Le Monde : Les trésors « Transphotographiques » de Lille
On commencera la visite du 4e festival de photographie de Lille en se rendant à l’office du tourisme, logé dans le palais Rihour. Le francophile photographe américain William Klein y a réuni les « tribus » qui font bouger Lille. Des avocats, des cuisiniers, des footballeurs, des gens de la nuit, des majorettes, des policiers, des médecins, des gays et des lesbiennes, des artistes… Un portrait par tribu, dix personnalités ou anonymes par image. Avec son côté rentre-dedans, en noir et blanc et en couleurs, sur fond neutre afin de faire émerger ces « gueules lilloises », Klein a saisi des groupes, parfois raides, souvent débridés. Des légendes permettent d’identifier chaque personne.
La France est riche en festivals de photographie qui ont lieu l’été, où tout se découvre à pied – Arles, Perpignan, Toulouse. Ici, c’est le contraire : une grande métropole, dans le Nord, qui opte pour des dates printanières, une programmation éclatée. Les expositions sont à Courtrai (Belgique), Noeux les Mines, Croix, Valenciennes. Les moyens sont sans commune mesure avec ceux des gros festivals.
Comment, dans ces conditions, les « Transphotographiques » peuvent-elles faire sentir leur présence, qui plus est l’année où la ville est capitale culturelle européenne ? Outre un foisonnant festival off, la solution est de bénéficier de lieux à la taille de la ville, prestigieux ou très fréquentés. Là, le festival s’en sort plutôt bien. En dehors du palais Rihour, il y a celui des Beaux-Arts, qui s’ouvre partiellement à la photographie. On y découvre trois travaux sur des musées : ceux de Jacques Quecq d’Henripret sur celui de Lille, de Jean-Christophe Ballot au Louvre, de Patrizia Mussa au Castel Rivoli. Il y a encore l’Hospice Comtesse, en plein centre, ou l’immense hall de l’hôtel de ville. Et l’église Saint-Maurice, toujours en activité, qui accueille la réalisation fort religieuse de Sebastiao Salgado sur le travail à mains nues. Ou encore la Maison de la photographie de Lille, qui reçoit des images et une œuvre in situ de George Rousse.

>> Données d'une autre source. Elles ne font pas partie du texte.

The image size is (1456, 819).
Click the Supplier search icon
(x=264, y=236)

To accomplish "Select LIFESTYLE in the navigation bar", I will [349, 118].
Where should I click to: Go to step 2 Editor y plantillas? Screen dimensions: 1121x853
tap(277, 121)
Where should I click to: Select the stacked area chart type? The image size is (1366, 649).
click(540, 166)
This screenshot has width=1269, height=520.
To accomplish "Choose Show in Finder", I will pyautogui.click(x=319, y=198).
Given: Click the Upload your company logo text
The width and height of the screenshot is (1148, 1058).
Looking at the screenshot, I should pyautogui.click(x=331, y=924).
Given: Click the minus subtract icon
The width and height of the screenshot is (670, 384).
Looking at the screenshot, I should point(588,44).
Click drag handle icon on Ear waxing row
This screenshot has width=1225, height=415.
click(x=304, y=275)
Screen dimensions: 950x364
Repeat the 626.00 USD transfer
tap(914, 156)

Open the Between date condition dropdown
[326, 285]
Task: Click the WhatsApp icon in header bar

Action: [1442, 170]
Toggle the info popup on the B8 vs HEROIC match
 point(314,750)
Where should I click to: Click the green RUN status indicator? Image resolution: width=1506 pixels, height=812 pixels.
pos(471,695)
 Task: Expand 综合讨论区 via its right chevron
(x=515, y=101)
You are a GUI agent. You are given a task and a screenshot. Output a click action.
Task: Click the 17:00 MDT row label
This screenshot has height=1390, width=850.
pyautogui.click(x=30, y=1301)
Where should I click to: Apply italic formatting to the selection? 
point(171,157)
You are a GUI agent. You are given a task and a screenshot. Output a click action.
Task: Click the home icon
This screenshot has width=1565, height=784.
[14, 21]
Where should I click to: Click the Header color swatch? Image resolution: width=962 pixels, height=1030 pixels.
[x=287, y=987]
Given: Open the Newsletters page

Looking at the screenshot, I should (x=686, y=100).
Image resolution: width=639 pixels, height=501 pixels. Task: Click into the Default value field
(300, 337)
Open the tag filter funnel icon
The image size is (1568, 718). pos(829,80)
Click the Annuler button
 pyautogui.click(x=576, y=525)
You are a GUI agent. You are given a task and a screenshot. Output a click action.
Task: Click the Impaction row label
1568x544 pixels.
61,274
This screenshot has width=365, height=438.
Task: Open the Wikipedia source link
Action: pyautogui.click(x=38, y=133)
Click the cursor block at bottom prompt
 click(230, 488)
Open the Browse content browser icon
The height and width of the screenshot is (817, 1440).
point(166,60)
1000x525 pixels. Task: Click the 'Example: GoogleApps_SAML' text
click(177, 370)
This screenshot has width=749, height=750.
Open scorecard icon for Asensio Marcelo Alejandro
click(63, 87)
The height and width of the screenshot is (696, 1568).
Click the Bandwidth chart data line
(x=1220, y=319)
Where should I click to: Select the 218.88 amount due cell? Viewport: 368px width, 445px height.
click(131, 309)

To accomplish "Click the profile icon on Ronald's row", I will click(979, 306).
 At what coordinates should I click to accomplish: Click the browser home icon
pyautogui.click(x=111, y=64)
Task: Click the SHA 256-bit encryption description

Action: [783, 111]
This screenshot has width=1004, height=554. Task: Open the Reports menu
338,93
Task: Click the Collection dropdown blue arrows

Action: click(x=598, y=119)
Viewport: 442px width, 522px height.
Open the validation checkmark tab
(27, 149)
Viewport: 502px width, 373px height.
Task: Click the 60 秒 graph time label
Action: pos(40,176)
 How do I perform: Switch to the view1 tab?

Olivier Spillebout, directeur de cette Maison de la photographie, a confié la programmation de cette édition à Jean-Luc Monterosso, le directeur de la Maison européenne de la photographie, à Paris (MEP). On sent bien l’admiration que le petit frère lillois voue à son modèle parisien. Une bonne partie des expositions, sur le thème des « transformations », a été bâtie à partir des collections photographiques de la MEP. Faire le voyage à Lille permet d’en jauger l’esprit. L’exposition « Le Corps aujourd’hui, histoire d’une métamorphose », à l’Hospice Comtesse, par le nombre d’images et leur qualité, les artistes réunis, l’éventail du temps, est, elle, la plus marquante du projet. Le sujet est à la mode, dira-t-on. Mais pas souvent avec ces œuvres-là. On voit rarement la série époustouflante de portraits que Richard Avedon a réalisés de son père, juste avant de mourir d’un cancer. On sait peu que Michel Journiac, qui a développé une œuvre sur le trouble identitaire, a donné son œuvre photographique à la MEP. On tombe encore sur la série complète des quatre sœurs Brown par Nicholas Nixon : tous les ans, un portrait de famille, depuis deux décennies, pour traduire le sentiment du temps. Et puis un autoportrait en grand format de Cindy Sherman sur le thème du grotesque, la série de Valérie Belin sur Michael Jackson…
Jean-Luc Monterosso a complété son projet sur le corps en mutation par des vidéos d’artistes présentées à l’agence Graphèmes : La Messe de Journiac, un film inédit de Pierre Molinier, d’autres petites merveilles de Gilbert and Georges et Cindy Sherman… Autant de perles qui donnent du tonus aux collections de la MEP et donc à ce parcours lillois.